Related glossary terms
Concepts from this question explained
These glossary pages explain the core terms tested in this CEH question in full detail.
Social Engineering and Physical Security — This question tests Social Engineering and Physical Security — Read the scenario before looking for a memorised answer..
What is the correct answer to this question?
The correct answer is: Tailgating — The firewall log shows user jdoe accessing a file server via SMB (port 445) from an internal IP (10.0.0.45) that is not on the usual file server subnet. This indicates the attacker has physically entered the building or restricted area by following an authorized person (tailgating) and then connected a rogue device to the internal network to perform lateral movement. Tailgating is the social engineering attack that relies on gaining physical access by exploiting trust or courtesy, which aligns with the unauthorized internal IP and SMB activity.

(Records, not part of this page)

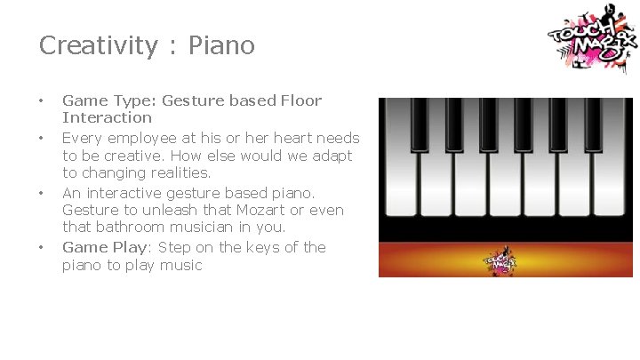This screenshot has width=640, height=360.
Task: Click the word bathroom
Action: pos(131,228)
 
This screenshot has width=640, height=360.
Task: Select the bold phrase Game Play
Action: pos(95,247)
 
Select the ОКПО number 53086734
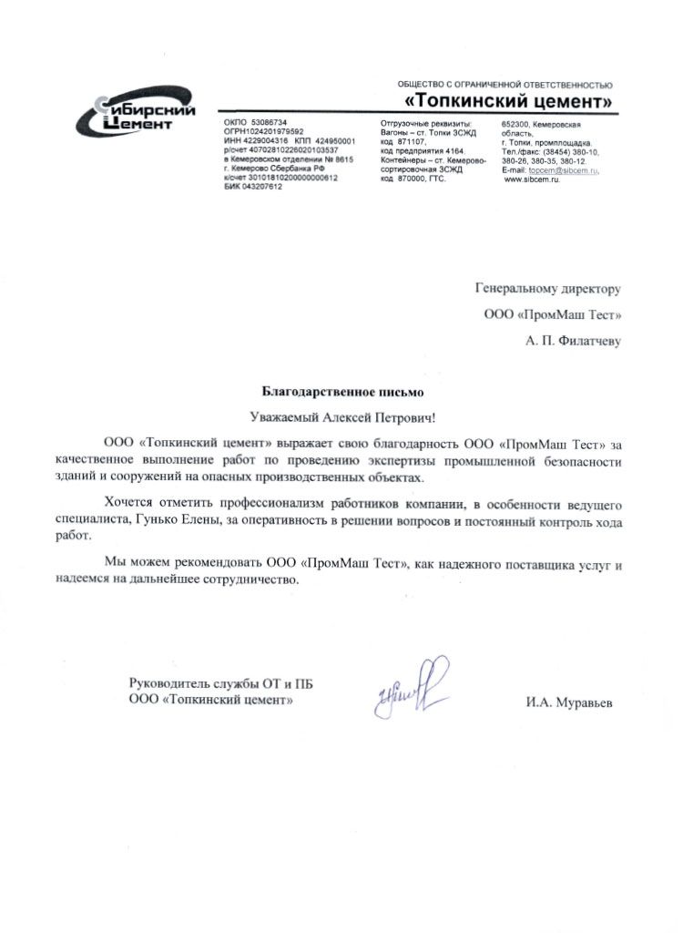[x=268, y=122]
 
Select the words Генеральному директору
[x=547, y=289]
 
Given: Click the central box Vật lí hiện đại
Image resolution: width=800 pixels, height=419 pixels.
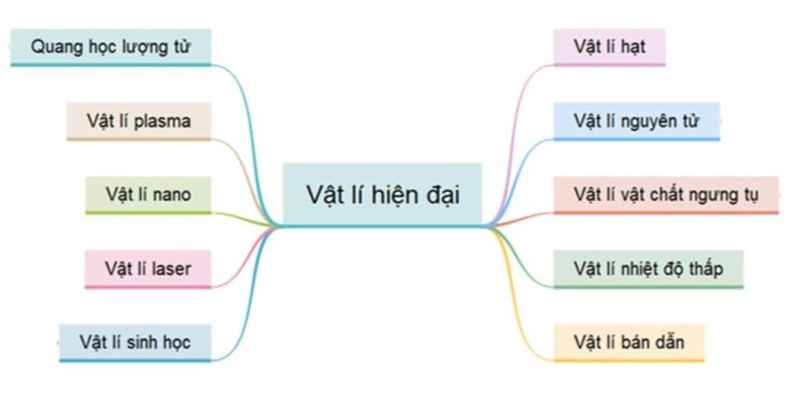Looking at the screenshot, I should [x=382, y=195].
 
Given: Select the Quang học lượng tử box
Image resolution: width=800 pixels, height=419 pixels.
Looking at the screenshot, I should [x=111, y=47].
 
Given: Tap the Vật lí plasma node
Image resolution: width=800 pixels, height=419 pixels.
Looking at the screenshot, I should [x=139, y=121].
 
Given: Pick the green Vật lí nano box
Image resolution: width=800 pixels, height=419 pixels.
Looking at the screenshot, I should [x=148, y=195].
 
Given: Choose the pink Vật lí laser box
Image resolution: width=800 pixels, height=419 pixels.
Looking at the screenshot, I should [x=148, y=269].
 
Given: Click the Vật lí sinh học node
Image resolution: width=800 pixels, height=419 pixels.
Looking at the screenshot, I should [x=134, y=342].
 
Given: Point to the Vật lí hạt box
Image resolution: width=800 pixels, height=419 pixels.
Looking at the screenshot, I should [x=609, y=47].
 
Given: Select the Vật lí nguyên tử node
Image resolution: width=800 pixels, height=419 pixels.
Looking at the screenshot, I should [x=636, y=121].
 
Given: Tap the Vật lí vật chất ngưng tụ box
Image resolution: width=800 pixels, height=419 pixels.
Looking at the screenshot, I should [x=666, y=195].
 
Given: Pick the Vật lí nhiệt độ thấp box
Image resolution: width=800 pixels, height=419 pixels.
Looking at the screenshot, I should [x=648, y=269].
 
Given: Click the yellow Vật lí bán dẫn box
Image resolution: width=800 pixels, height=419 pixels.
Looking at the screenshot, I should [x=628, y=342].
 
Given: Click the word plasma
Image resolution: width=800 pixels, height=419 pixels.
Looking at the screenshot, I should [x=162, y=122].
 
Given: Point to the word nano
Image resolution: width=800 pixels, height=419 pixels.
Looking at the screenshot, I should [x=172, y=195].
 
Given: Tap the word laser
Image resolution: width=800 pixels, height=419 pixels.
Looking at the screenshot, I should [x=171, y=269].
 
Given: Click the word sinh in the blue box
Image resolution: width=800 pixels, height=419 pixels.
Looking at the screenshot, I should [x=141, y=342].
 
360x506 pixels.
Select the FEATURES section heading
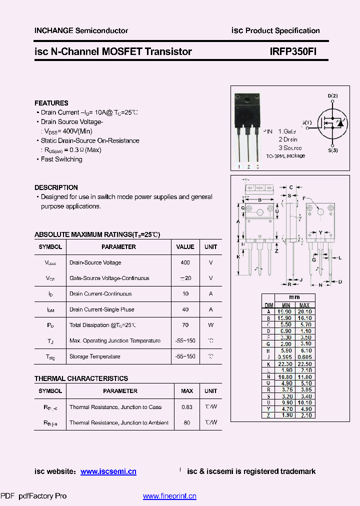(52, 103)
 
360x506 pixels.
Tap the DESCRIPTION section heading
(56, 188)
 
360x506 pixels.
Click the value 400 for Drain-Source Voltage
(185, 262)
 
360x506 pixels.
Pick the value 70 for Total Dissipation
(185, 325)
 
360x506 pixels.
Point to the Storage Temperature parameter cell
(95, 356)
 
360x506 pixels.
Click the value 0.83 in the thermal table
(186, 407)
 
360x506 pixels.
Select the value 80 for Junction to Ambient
(186, 423)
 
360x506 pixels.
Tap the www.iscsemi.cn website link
(108, 472)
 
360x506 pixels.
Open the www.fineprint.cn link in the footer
(170, 496)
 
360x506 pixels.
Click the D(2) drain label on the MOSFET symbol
(332, 96)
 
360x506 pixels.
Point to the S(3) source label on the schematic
(332, 150)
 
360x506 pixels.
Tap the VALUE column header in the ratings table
(185, 247)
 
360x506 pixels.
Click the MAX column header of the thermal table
(186, 391)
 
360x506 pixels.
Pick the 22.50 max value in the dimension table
(304, 364)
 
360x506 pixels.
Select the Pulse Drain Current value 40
(185, 310)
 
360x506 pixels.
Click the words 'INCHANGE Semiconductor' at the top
(81, 30)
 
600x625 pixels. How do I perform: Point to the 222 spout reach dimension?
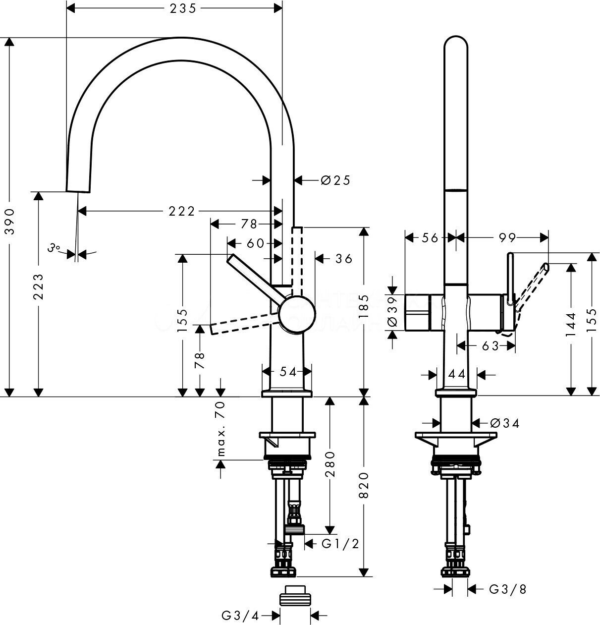click(180, 211)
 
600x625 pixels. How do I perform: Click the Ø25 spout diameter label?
click(335, 180)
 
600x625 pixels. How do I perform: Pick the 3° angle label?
click(54, 248)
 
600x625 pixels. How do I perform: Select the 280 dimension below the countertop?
click(330, 464)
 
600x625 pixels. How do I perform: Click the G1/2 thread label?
click(340, 544)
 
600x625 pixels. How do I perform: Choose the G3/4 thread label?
click(240, 616)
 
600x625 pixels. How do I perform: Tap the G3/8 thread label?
click(507, 589)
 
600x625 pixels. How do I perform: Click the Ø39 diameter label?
click(392, 311)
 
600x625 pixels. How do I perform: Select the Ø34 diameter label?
click(504, 423)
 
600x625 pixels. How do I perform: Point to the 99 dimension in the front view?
click(507, 238)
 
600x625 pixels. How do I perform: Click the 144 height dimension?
click(571, 325)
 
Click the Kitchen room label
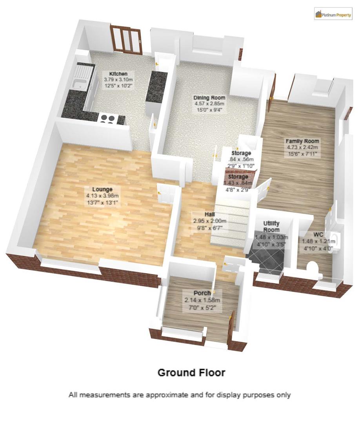[118, 74]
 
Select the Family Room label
[302, 141]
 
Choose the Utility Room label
[271, 227]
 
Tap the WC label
[318, 234]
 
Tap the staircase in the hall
[231, 222]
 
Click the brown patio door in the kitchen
[126, 39]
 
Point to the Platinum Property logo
[333, 15]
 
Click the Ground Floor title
[191, 372]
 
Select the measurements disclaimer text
[180, 395]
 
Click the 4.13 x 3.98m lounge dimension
[103, 196]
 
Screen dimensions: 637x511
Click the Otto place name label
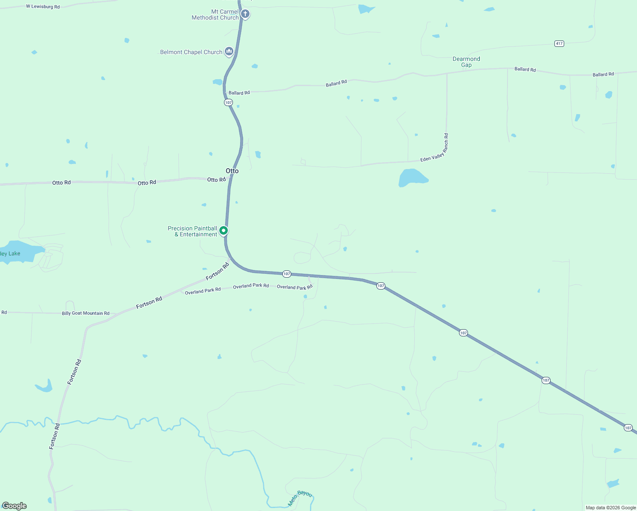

What should I do if I get this CEH question wrong?
Identify which exam domain this question belongs to, review the core concept, then practise similar questions from the same domain.
Are there clue words in this question I should notice?
Yes — watch for: "most likely". Probability qualifier — the question wants the most probable cause or outcome, not a guaranteed one. Eliminate low-probability options.
What is the key concept behind this question?
Read the scenario before looking for a memorised answer.